AINsight: Aviation Medicine in the Pandemic, Part 2

 - June 12, 2020, 12:41 PM

In my last blog, I talked about your aircraft and the aviation system in general entering a holding pattern of unknown duration due to the Covid-19 pandemic. The current situation is along the lines of: “Expect one or two more turns in the holding pattern, then clearance back on course.”

Just how much has changed since last month? Some, lots, and probably not enough. There is gradually a small amount of optimism emerging, but we must remain vigilant and exercise caution.

More and more aspects of society are opening back up, albeit painfully slowly. That said, if things open up too quickly, some experts warn that the dreaded “second wave” of virus-related hospitalizations will again threaten to swamp the healthcare system.

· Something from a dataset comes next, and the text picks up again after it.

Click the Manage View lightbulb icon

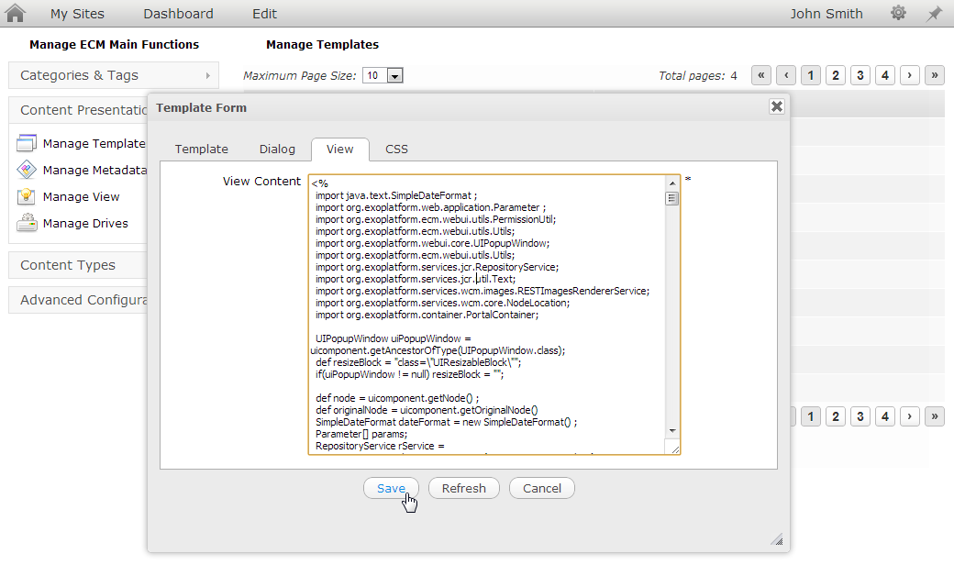pos(27,196)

We are in a global health crisis that is clearly one of the most significant since the Spanish Flu pandemic over a century ago. There are billions more people living on our overly stressed planet now, with rapid worldwide travel available at our fingertips. The rate that contagion can spread these days is mind-boggling.

There are both believers and naysayers in this discussion. I am not supporting either cause, but as we all know there are very strong opinions regarding all ends of the spectrum.

Some voices argue to just open everything up now, and we’ll just take things as they develop. This is about freedom, not medicine, they say.

Others voice tremendous caution, all while understanding full well the economy is suffering dramatically as a result of the social distancing and executive orders to close businesses.

Whether you agree with one side or another, everyone has valid concerns, and I support the freedom to voice any and all opinions on the subject. This is a stressful and challenging time for everyone, and we must respect that we all have individualized concerns and agendas.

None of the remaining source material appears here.